Monday, 18 November 2013

Thurs 14th - Phnom Penh - The Killing Fields and S-21

Pol Pot and his Khmer Rouge marched into Phnom Penh on 17th April 1975 and immediately set about dismantling every aspect of society, dissolving jobs, separating families, removing all rights to any property, outlawing religion and doing everything necessary to return the state to 'Year Zero'. The distinction was made between the 'Old People' peasants and farmers who toiled in the country (good) and 'New People' - educated city dwellers (bad). The new people - doctors, lawyers, teachers, journalists, Buddhists, any kind of dissenter, foreigners, and the families of all of the above, were incarcerated, tortured into fabricating any kind of confession and then executed, but not before giving the names of colleagues and family members who would soon face similar treatment. City dwellers that escaped immediate death were forcibly exiled to the countryside and compelled to work the land, despite having neither skills nor tools, in an insane attempt to triple national rice production within a year. The result was famine. That was the first year or two. After that the regime began to turn on itself. Dissent was in the ranks and Pol Pot, Brother no. 1 became increasingly paranoid, and many members of his party and their families also found themselves bundled away in the night to a torture centre and then on to a mass grave.

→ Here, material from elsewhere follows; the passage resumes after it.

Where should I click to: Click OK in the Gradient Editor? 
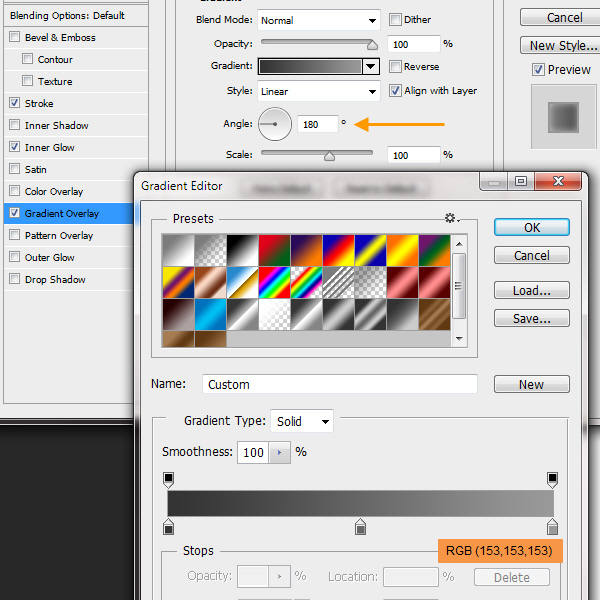(x=531, y=227)
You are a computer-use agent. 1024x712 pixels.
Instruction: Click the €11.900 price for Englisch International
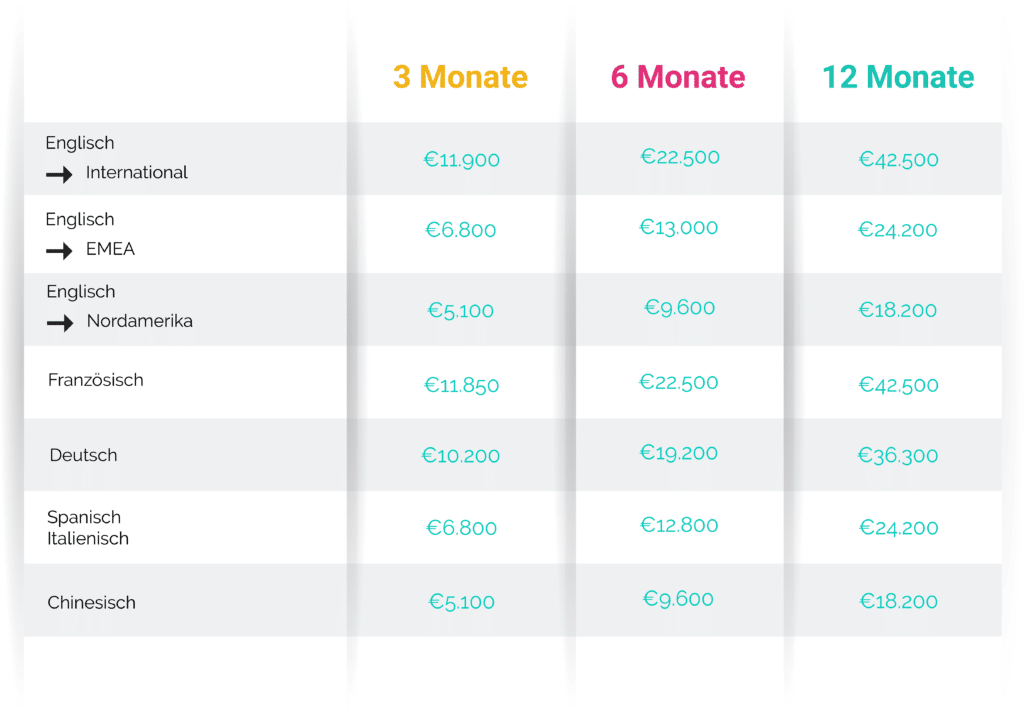462,160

The Choeung Ek Genocidal Centre is a memorial and education site that has been built around one of these mass graves. Known as the Killing Fields, there are at least two hundred known mass graves around the country, but this is the one closest to Phnom Penh and the one that draws all the tourists. It's reckoned that 20,000 people were executed here. They were brought at night in covered trucks from the nearby S21 prison blind-fold and bound; and admidst the noise of a generator and revolutionary songs played loud over the tannoy, were forced to kneel at the freshly dug pit, and as their names were checked off a carefully maintained list, were bludgeoned into it with a spade, or hoe or an iron axl from a cart.
Executioners were reported to have laughed as they killed children, so as not to be seen to be sympathising with their victims.


At least two million people out of a population of eight were killed between 1975 and 1979 when the regime was finally ousted. Pol Pot continued as leader of the exiled Khmer Rouge for another twenty years and never faced justice. Incredibly even after 1979, it was the Khmer Rouge that had seats in the UN, rather than the new government imposed by Vietnam. 

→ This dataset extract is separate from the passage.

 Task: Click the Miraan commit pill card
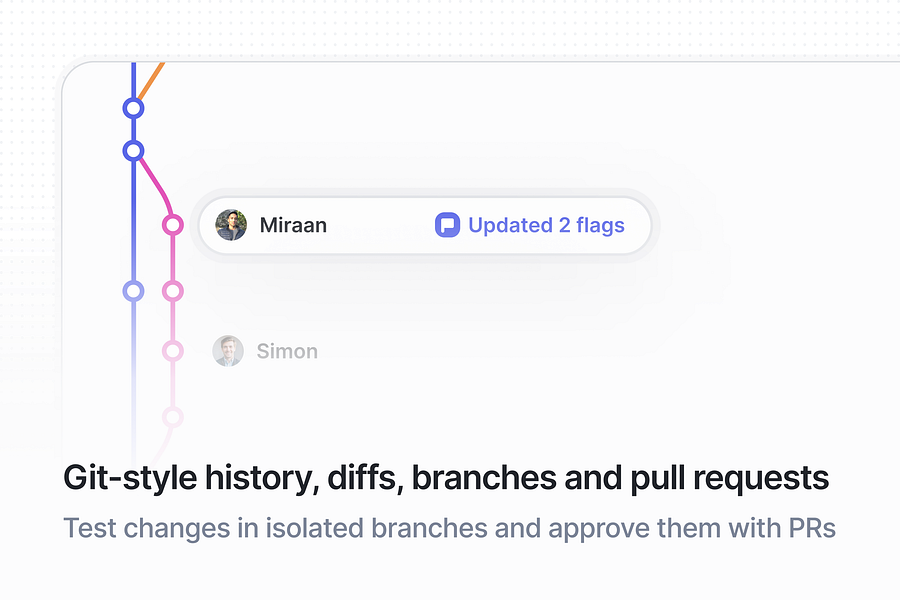click(425, 225)
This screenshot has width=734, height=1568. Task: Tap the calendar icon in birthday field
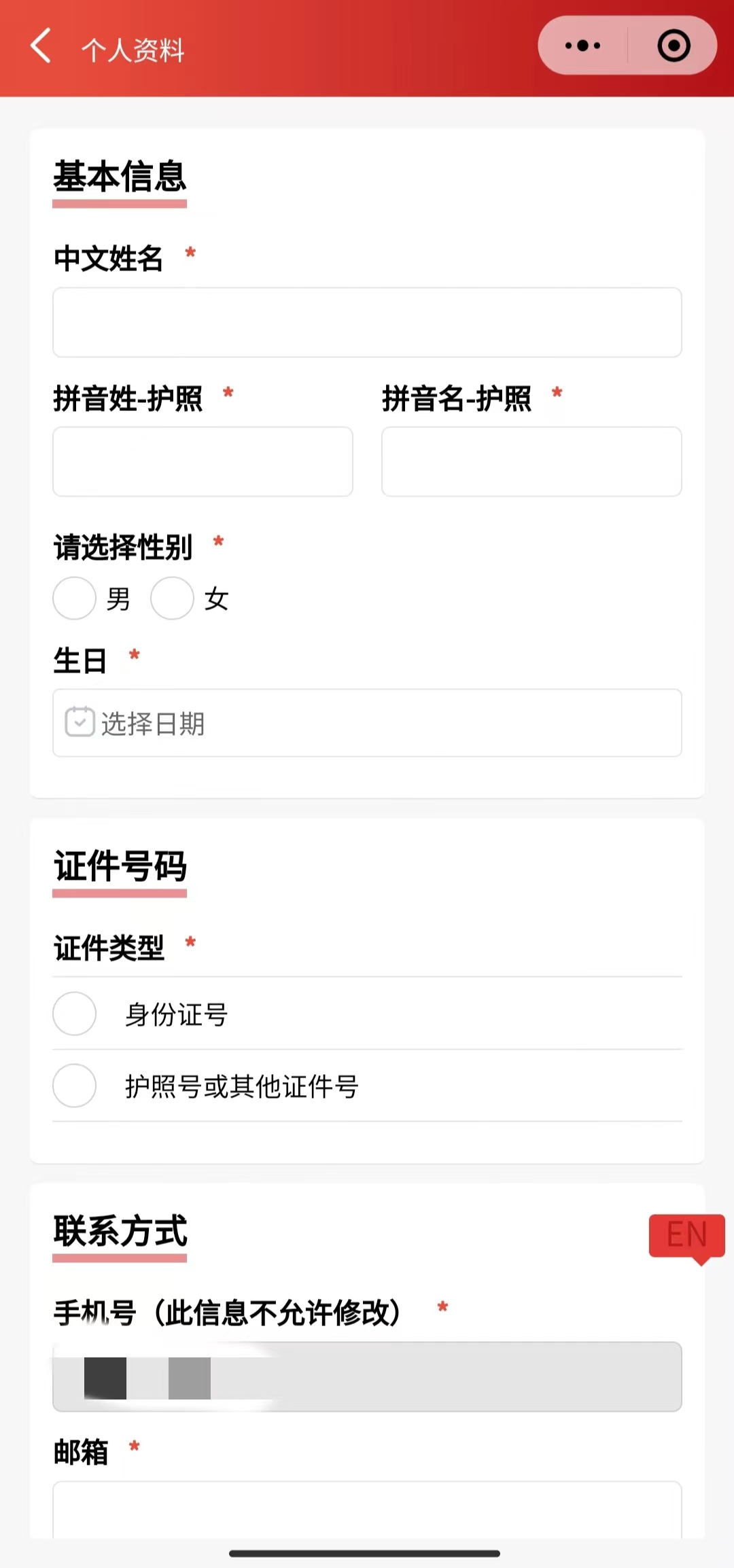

It begs the question, how could a people turn on their own kin in such a savage and prolonged manner? There was no war being fought here in '75 to justify the radical expropriation of land, possessions, society, rights and morality. The Milgram experiments show that an individual can act with terrible cruelty when authority is imposed and responsibility ceded, but this ideological experiment, coming a decade after Mao's disastrous Great Leap Forward, and imposed by the most cruel, divisive and insidious means really beggars belief. "To keep you is no gain, to destroy you is no loss".

The Cheung Ek centre is a deeply moving place. The calm and measured first-hand accounts on the headphone audio-tour helps visitors remain quiet, contemplative and respectful. 

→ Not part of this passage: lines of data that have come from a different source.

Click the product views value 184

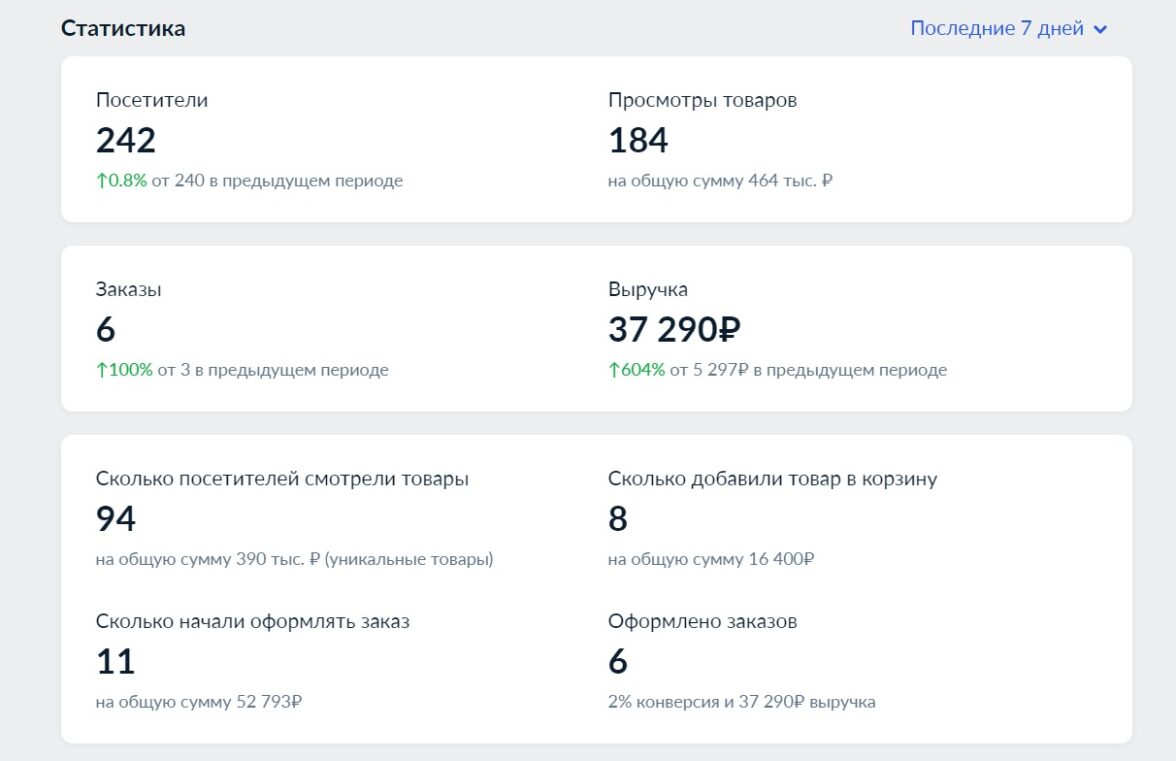(x=638, y=141)
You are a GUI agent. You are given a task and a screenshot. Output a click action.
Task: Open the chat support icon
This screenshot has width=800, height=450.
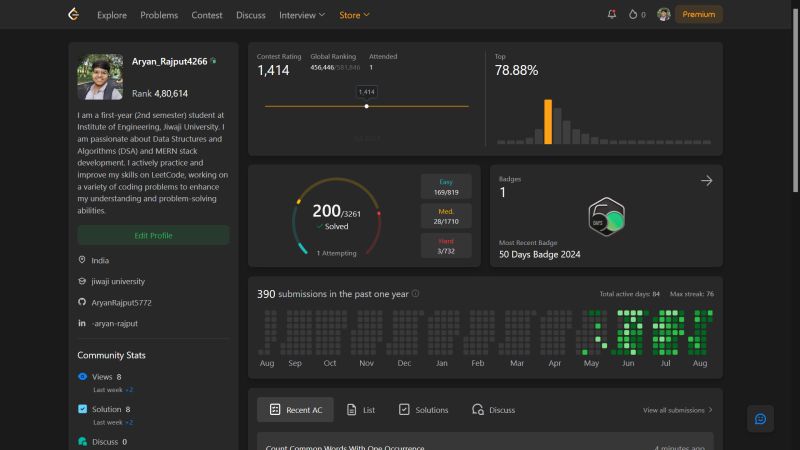point(760,419)
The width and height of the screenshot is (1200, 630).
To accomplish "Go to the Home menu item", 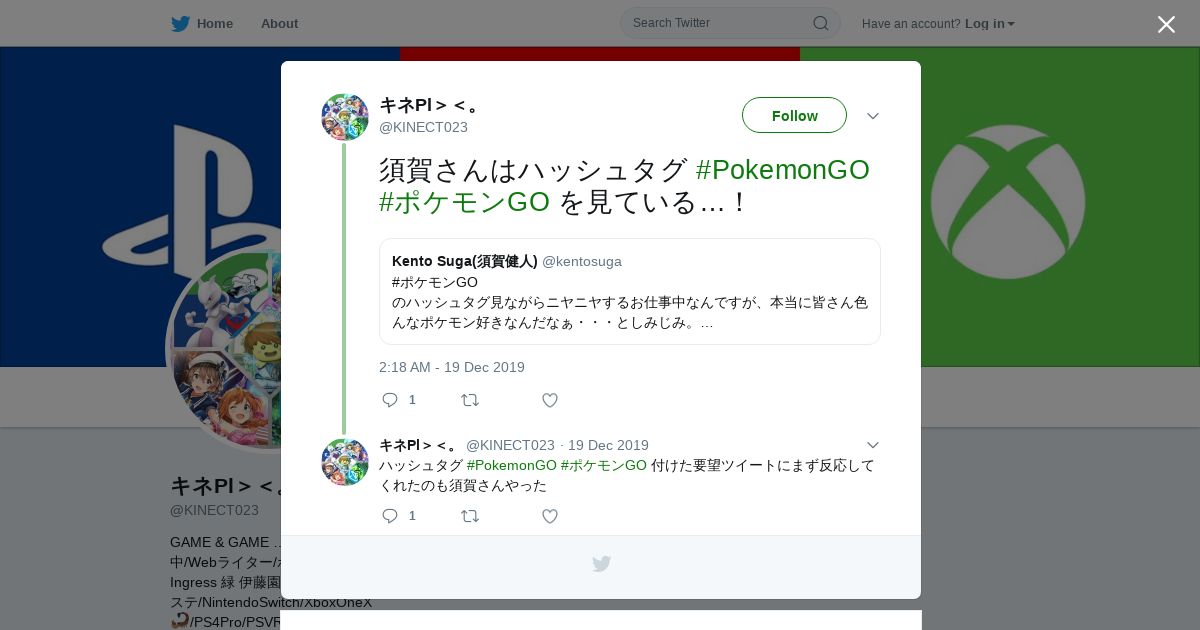I will [215, 23].
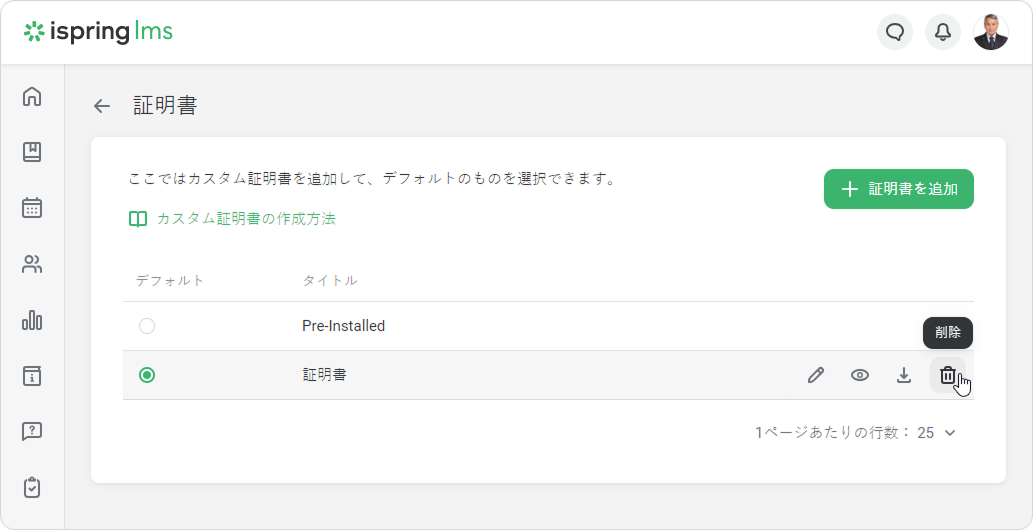Preview 証明書 with the eye icon
Image resolution: width=1033 pixels, height=530 pixels.
(860, 375)
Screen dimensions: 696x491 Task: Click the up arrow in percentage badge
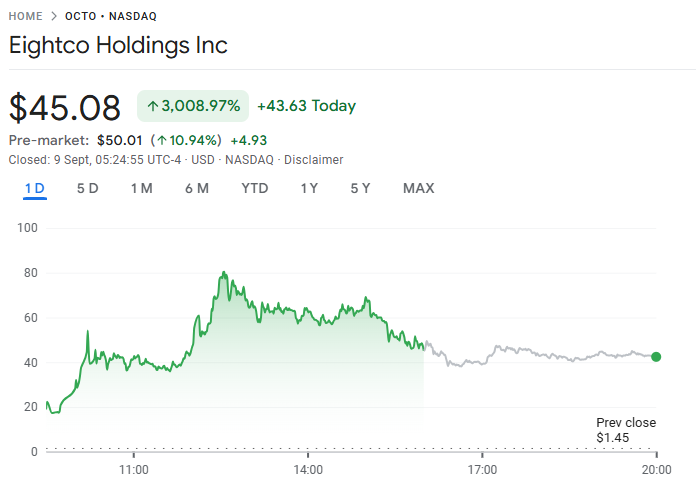coord(153,106)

From there, like the drivers of the now empty trucks, I travelled back into the city to the S21 prison. By the time I arrived it was dark and I was the only visitor to this former school. It was turned by the KR from a place of teaching, to a place of unknowable torment. I can think of no more horrific place. The photographic mugshots of the victims, taken upon arrival line the walls, and look down on the iron bed frames where they were manacled, and the devices which were used upon them. Some of the former classrooms in the three storey building have been roughly divided into brick cells, others remain open. Upstairs there are copies of long confessions, mostly Cambodian, but also a few foreigners, including an unfortunate Australian who strayed into Cambodian territorial waters at the wrong time. Being a foreigner gained you no protection at all. 

I exited the building's barbed wire and concrete by moonlight, psyche barely intact. I spoke to my tuk-tuk driver. Two years younger than me, he'd lost both his parents and his older brother to these atrocities.